Tag Archive for 'banks'

The Tobin Tax and the GFC

In a recent post, I observed that the momentum for systemic reform and coordinated international regulation of the financial sector, pursued through the G20 in the aftermath of the Global Financial Crisis, appeared to have stalled. In that context, it was interesting to read an interview in yesterday’s Financial Review with Dominique Strauss-Kahn, Managing Director of the IMF, where he observed that there was a need for some sort of revenue raising for a fund to draw on for future stabilisation measures.

He didn’t explicitly refer to a Tobin Tax, but I suspect that’s what he had in mind, and it’s something that has popped up higher on the agenda over 2008 and 2009. So it’s worthwhile to point to a comprehensive article by John Langmore in Inside Story on just that measure.

From my point of view, one key advantage of a tax on cross border financial transactions would be its contribution to transparency and thus the ability of states (and others) more easily to grasp what’s occurring in the ’shadow banking’ sector. Whether or not future bank bailouts are politically feasible is another question entirely. I suspect that might be political suicide in the USA, no matter how dire another financial shock.

And, incidentally, when the Democrats inevitably lose Senate seats in November, it will become more or less impossible for anything of any size to pass the US Congress.

A People’s Bank for Australia?

A number of economists, including the blogosphere’s own John Quiggin and Nicholas Gruen, today released a letter in Canberra calling for a new enquiry into the financial system. [See the hyperlinks for the text of the letter and commentary from Quiggin and Gruen at their respective blogs.] As Bernard Keane observes in Crikey [article reproduced with permission over the fold], there are much more pressing issues associated with finance than can be encompassed by a ‘debt truck’ (or, to be bipartisanly sceptical, a ’saving jobs truck’). Among the suggestions for items that should be considered by such an enquiry is the establishment of a “People’s Bank” utilising the infrastructure of Australia Post. The economists’ worry is that there is decreasing competition in the banking and finance sphere, driven in part by the consolidation of market power attendant on the GFC and facilitated by some of the policy responses of the Rudd government.

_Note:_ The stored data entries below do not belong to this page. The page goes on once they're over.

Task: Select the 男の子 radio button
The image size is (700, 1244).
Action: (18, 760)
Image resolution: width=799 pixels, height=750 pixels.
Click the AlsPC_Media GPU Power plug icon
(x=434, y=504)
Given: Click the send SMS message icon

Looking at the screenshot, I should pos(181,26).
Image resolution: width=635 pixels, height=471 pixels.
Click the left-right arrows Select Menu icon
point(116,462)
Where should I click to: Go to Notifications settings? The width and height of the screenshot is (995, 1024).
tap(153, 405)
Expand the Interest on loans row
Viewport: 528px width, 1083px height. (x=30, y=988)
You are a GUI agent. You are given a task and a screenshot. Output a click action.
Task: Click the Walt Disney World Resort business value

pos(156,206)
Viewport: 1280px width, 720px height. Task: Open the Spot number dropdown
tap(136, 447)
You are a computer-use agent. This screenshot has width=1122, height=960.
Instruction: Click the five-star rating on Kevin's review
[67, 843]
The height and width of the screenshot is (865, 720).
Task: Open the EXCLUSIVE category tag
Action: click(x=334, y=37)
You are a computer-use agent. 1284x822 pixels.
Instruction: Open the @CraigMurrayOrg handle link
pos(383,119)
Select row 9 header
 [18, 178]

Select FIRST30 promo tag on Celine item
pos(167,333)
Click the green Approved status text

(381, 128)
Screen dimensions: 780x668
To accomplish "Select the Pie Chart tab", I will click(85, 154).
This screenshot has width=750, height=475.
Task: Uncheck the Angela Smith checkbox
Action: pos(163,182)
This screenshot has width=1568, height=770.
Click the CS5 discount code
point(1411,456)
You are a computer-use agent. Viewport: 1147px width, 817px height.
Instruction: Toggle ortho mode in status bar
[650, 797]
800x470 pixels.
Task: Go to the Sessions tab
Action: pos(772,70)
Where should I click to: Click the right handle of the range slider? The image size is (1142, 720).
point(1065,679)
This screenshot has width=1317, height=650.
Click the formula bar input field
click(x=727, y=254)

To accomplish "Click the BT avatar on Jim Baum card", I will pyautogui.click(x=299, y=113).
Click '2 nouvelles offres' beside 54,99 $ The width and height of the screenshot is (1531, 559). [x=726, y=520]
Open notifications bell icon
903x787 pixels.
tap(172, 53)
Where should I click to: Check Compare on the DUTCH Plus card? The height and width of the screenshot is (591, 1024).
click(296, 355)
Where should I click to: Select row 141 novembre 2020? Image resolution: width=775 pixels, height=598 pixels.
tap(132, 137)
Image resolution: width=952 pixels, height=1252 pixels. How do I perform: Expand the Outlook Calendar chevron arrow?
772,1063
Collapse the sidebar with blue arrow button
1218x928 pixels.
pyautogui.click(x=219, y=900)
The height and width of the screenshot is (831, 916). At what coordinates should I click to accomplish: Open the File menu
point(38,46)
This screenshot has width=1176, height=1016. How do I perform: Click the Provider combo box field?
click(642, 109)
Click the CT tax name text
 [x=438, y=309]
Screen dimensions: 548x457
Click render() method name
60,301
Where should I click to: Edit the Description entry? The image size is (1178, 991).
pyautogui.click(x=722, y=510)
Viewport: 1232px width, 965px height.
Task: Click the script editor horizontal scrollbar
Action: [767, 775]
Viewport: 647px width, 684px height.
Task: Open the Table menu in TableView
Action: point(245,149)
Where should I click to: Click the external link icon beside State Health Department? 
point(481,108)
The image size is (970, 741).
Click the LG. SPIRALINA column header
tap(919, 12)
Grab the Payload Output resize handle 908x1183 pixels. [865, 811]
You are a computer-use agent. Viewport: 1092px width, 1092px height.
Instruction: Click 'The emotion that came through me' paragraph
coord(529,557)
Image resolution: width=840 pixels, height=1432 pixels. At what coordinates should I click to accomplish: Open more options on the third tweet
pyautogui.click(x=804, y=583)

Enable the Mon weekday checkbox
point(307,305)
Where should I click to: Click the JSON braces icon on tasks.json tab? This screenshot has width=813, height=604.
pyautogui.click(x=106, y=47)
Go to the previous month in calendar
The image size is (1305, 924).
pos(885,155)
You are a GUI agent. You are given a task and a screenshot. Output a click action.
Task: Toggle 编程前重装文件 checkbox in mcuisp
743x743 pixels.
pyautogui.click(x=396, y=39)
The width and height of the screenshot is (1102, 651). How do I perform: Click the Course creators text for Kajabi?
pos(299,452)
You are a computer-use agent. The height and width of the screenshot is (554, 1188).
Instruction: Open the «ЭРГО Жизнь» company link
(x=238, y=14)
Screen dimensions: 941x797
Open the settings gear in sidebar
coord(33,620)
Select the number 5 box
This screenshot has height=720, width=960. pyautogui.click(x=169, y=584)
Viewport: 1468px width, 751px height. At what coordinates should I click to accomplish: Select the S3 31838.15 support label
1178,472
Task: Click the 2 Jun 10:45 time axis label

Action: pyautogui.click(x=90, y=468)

No doubt, as with most of the measures taken to increase competition in the interests of consumers and citizens, the usual suspects will find some reason to decry “government interference” or whatever. Such are the contradictions of neo-liberalism. The ideological patter is all too often a screen for a sort of dirigisme that supports the interests of big business above all others. We’ll see – surely no one could object to these important matters being canvassed in an informed and wide-ranging enquiry?

Continue reading ‘A People’s Bank for Australia?’

The Australian economy’s biggest problem? Barack Obama

Politically, much of the resilience of Kevin Rudd’s government in the face of the economic downturn is explicable by voter perceptions that the causes of the crisis are external to this country – the Global Financial Crisis.

While that’s largely true, it doesn’t mean that only unseen structural forces are to blame. We could debate the responsibility of people like Alan Greenspan til the cows come home (and others have). But we don’t need to – we can look at a much more contemporaneous cause of the ongoing mess.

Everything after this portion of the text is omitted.